(Collected data)
::::::::::

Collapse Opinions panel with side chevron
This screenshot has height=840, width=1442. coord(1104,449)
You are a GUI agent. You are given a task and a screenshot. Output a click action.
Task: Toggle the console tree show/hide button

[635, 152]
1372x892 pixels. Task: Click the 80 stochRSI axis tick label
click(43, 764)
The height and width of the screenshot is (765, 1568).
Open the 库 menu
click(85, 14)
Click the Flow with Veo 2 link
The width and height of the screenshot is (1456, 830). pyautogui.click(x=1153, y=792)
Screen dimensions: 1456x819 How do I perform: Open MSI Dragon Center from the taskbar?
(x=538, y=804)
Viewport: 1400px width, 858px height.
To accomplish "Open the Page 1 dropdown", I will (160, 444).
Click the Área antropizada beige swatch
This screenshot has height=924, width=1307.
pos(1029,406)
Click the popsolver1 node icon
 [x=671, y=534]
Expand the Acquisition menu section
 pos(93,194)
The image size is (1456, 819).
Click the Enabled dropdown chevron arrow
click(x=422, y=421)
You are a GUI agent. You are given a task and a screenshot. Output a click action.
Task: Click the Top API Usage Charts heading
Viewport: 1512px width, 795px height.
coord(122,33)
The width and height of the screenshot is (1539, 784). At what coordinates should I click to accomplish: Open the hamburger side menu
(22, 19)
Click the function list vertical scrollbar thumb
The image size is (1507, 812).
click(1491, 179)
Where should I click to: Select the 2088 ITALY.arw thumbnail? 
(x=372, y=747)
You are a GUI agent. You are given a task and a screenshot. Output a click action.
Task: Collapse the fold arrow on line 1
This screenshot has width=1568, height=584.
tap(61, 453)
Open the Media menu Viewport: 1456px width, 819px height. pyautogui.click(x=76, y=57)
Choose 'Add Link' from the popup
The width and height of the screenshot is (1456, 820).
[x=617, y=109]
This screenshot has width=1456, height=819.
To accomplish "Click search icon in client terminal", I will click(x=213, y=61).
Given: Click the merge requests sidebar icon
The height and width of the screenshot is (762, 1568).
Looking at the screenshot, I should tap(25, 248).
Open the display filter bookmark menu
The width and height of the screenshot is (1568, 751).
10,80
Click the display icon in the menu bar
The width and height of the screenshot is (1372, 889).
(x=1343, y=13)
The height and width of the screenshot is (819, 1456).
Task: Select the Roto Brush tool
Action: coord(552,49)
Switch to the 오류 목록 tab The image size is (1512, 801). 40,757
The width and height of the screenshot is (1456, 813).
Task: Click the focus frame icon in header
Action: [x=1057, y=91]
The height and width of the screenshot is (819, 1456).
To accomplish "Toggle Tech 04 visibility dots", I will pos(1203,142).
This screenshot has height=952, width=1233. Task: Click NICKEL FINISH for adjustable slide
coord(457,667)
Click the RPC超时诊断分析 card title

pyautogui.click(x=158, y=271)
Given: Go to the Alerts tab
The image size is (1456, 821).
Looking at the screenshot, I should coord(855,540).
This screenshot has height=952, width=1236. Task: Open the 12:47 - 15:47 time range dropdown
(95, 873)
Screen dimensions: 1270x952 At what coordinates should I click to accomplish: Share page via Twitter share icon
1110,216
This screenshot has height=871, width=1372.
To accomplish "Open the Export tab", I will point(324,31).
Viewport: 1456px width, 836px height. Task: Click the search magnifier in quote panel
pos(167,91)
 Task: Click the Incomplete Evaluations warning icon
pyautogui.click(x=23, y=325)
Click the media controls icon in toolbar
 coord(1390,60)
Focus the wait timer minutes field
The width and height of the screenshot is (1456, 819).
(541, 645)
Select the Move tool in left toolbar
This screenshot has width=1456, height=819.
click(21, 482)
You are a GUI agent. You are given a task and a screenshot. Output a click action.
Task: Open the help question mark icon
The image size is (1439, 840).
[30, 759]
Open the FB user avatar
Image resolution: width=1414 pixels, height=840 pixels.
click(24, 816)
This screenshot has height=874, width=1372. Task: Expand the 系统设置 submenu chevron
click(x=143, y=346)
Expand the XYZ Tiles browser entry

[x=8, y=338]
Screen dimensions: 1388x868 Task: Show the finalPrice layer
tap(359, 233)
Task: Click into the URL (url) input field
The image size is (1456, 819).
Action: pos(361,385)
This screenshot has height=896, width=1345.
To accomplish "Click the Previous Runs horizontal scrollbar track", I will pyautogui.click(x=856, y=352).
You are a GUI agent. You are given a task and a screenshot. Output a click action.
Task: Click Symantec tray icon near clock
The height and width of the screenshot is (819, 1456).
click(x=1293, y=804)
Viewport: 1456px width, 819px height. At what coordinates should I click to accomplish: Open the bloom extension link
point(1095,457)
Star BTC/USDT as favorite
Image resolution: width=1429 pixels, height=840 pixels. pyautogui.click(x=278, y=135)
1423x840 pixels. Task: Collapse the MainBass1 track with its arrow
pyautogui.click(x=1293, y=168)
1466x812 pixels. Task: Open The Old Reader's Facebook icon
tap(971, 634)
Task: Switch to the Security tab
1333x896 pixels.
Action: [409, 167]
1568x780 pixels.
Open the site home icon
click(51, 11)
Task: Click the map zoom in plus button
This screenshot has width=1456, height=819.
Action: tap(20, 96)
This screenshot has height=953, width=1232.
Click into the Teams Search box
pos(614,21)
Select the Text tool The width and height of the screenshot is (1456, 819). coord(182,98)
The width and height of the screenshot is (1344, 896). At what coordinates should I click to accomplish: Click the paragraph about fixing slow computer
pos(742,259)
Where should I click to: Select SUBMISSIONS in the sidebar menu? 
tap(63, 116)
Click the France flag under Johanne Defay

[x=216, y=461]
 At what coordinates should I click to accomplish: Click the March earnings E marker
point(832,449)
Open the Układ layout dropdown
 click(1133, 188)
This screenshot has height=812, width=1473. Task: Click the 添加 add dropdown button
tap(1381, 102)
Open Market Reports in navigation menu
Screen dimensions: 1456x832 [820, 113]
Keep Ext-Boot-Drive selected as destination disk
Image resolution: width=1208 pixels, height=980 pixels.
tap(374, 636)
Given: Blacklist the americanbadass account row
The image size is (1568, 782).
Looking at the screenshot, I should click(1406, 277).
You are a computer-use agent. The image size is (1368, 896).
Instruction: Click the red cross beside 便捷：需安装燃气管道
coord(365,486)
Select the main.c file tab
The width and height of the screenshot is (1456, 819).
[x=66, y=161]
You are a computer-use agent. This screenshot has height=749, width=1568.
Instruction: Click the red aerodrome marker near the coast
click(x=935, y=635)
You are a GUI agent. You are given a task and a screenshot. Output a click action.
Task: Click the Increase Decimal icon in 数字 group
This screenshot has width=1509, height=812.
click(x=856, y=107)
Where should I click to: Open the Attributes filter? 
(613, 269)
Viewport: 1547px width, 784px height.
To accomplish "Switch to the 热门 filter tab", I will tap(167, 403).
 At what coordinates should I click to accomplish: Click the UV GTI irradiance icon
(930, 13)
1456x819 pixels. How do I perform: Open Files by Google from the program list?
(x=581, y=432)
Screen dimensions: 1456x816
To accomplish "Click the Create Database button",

::::::::::

## REQUIRED ACTION:
Every line above needs to be repeated exactly as shown.

## EXERCISE OUTPUT:
Collapse Opinions panel with side chevron
This screenshot has height=840, width=1442. coord(1104,449)
You are a GUI agent. You are given a task and a screenshot. Output a click action.
Task: Toggle the console tree show/hide button

[635, 152]
1372x892 pixels. Task: Click the 80 stochRSI axis tick label
click(43, 764)
The height and width of the screenshot is (765, 1568).
Open the 库 menu
click(85, 14)
Click the Flow with Veo 2 link
The width and height of the screenshot is (1456, 830). pyautogui.click(x=1153, y=792)
Screen dimensions: 1456x819 How do I perform: Open MSI Dragon Center from the taskbar?
(x=538, y=804)
Viewport: 1400px width, 858px height.
To accomplish "Open the Page 1 dropdown", I will (160, 444).
Click the Área antropizada beige swatch
This screenshot has height=924, width=1307.
pos(1029,406)
Click the popsolver1 node icon
 [x=671, y=534]
Expand the Acquisition menu section
 pos(93,194)
The image size is (1456, 819).
Click the Enabled dropdown chevron arrow
click(x=422, y=421)
You are a GUI agent. You are given a task and a screenshot. Output a click action.
Task: Click the Top API Usage Charts heading
Viewport: 1512px width, 795px height.
coord(122,33)
The width and height of the screenshot is (1539, 784). At what coordinates should I click to accomplish: Open the hamburger side menu
(22, 19)
Click the function list vertical scrollbar thumb
The image size is (1507, 812).
click(1491, 179)
Where should I click to: Select the 2088 ITALY.arw thumbnail? 
(x=372, y=747)
You are a GUI agent. You are given a task and a screenshot. Output a click action.
Task: Collapse the fold arrow on line 1
This screenshot has width=1568, height=584.
tap(61, 453)
Open the Media menu Viewport: 1456px width, 819px height. pyautogui.click(x=76, y=57)
Choose 'Add Link' from the popup
The width and height of the screenshot is (1456, 820).
[x=617, y=109]
This screenshot has width=1456, height=819.
To accomplish "Click search icon in client terminal", I will click(x=213, y=61).
Given: Click the merge requests sidebar icon
The height and width of the screenshot is (762, 1568).
Looking at the screenshot, I should tap(25, 248).
Open the display filter bookmark menu
The width and height of the screenshot is (1568, 751).
10,80
Click the display icon in the menu bar
The width and height of the screenshot is (1372, 889).
(x=1343, y=13)
The height and width of the screenshot is (819, 1456).
Task: Select the Roto Brush tool
Action: coord(552,49)
Switch to the 오류 목록 tab The image size is (1512, 801). 40,757
The width and height of the screenshot is (1456, 813).
Task: Click the focus frame icon in header
Action: [x=1057, y=91]
The height and width of the screenshot is (819, 1456).
To accomplish "Toggle Tech 04 visibility dots", I will pos(1203,142).
This screenshot has height=952, width=1233. Task: Click NICKEL FINISH for adjustable slide
coord(457,667)
Click the RPC超时诊断分析 card title

pyautogui.click(x=158, y=271)
Given: Go to the Alerts tab
The image size is (1456, 821).
Looking at the screenshot, I should coord(855,540).
This screenshot has height=952, width=1236. Task: Open the 12:47 - 15:47 time range dropdown
(95, 873)
Screen dimensions: 1270x952 At what coordinates should I click to accomplish: Share page via Twitter share icon
1110,216
This screenshot has height=871, width=1372.
To accomplish "Open the Export tab", I will point(324,31).
Viewport: 1456px width, 836px height. Task: Click the search magnifier in quote panel
pos(167,91)
 Task: Click the Incomplete Evaluations warning icon
pyautogui.click(x=23, y=325)
Click the media controls icon in toolbar
 coord(1390,60)
Focus the wait timer minutes field
The width and height of the screenshot is (1456, 819).
(541, 645)
Select the Move tool in left toolbar
This screenshot has width=1456, height=819.
click(21, 482)
You are a GUI agent. You are given a task and a screenshot. Output a click action.
Task: Open the help question mark icon
The image size is (1439, 840).
[30, 759]
Open the FB user avatar
Image resolution: width=1414 pixels, height=840 pixels.
click(24, 816)
This screenshot has height=874, width=1372. Task: Expand the 系统设置 submenu chevron
click(x=143, y=346)
Expand the XYZ Tiles browser entry

[x=8, y=338]
Screen dimensions: 1388x868 Task: Show the finalPrice layer
tap(359, 233)
Task: Click into the URL (url) input field
The image size is (1456, 819).
Action: pos(361,385)
This screenshot has height=896, width=1345.
To accomplish "Click the Previous Runs horizontal scrollbar track", I will pyautogui.click(x=856, y=352).
You are a GUI agent. You are given a task and a screenshot. Output a click action.
Task: Click Symantec tray icon near clock
The height and width of the screenshot is (819, 1456).
click(x=1293, y=804)
Viewport: 1456px width, 819px height. At what coordinates should I click to accomplish: Open the bloom extension link
point(1095,457)
Star BTC/USDT as favorite
Image resolution: width=1429 pixels, height=840 pixels. pyautogui.click(x=278, y=135)
1423x840 pixels. Task: Collapse the MainBass1 track with its arrow
pyautogui.click(x=1293, y=168)
1466x812 pixels. Task: Open The Old Reader's Facebook icon
tap(971, 634)
Task: Switch to the Security tab
1333x896 pixels.
Action: [409, 167]
1568x780 pixels.
Open the site home icon
click(51, 11)
Task: Click the map zoom in plus button
This screenshot has width=1456, height=819.
Action: tap(20, 96)
This screenshot has height=953, width=1232.
Click into the Teams Search box
pos(614,21)
Select the Text tool The width and height of the screenshot is (1456, 819). coord(182,98)
The width and height of the screenshot is (1344, 896). At what coordinates should I click to accomplish: Click the paragraph about fixing slow computer
pos(742,259)
Where should I click to: Select SUBMISSIONS in the sidebar menu? 
tap(63, 116)
Click the France flag under Johanne Defay

[x=216, y=461]
 At what coordinates should I click to accomplish: Click the March earnings E marker
point(832,449)
Open the Układ layout dropdown
 click(1133, 188)
This screenshot has height=812, width=1473. Task: Click the 添加 add dropdown button
tap(1381, 102)
Open Market Reports in navigation menu
Screen dimensions: 1456x832 [820, 113]
Keep Ext-Boot-Drive selected as destination disk
Image resolution: width=1208 pixels, height=980 pixels.
tap(374, 636)
Given: Blacklist the americanbadass account row
The image size is (1568, 782).
Looking at the screenshot, I should click(1406, 277).
You are a computer-use agent. The image size is (1368, 896).
Instruction: Click the red cross beside 便捷：需安装燃气管道
coord(365,486)
Select the main.c file tab
The width and height of the screenshot is (1456, 819).
[x=66, y=161]
You are a computer-use agent. This screenshot has height=749, width=1568.
Instruction: Click the red aerodrome marker near the coast
click(x=935, y=635)
You are a GUI agent. You are given a task and a screenshot. Output a click action.
Task: Click the Increase Decimal icon in 数字 group
This screenshot has width=1509, height=812.
click(x=856, y=107)
Where should I click to: Open the Attributes filter? 
(613, 269)
Viewport: 1547px width, 784px height.
To accomplish "Switch to the 热门 filter tab", I will tap(167, 403).
 At what coordinates should I click to accomplish: Click the UV GTI irradiance icon
(930, 13)
1456x819 pixels. How do I perform: Open Files by Google from the program list?
(x=581, y=432)
Screen dimensions: 1456x816
To accomplish "Click the Create Database button",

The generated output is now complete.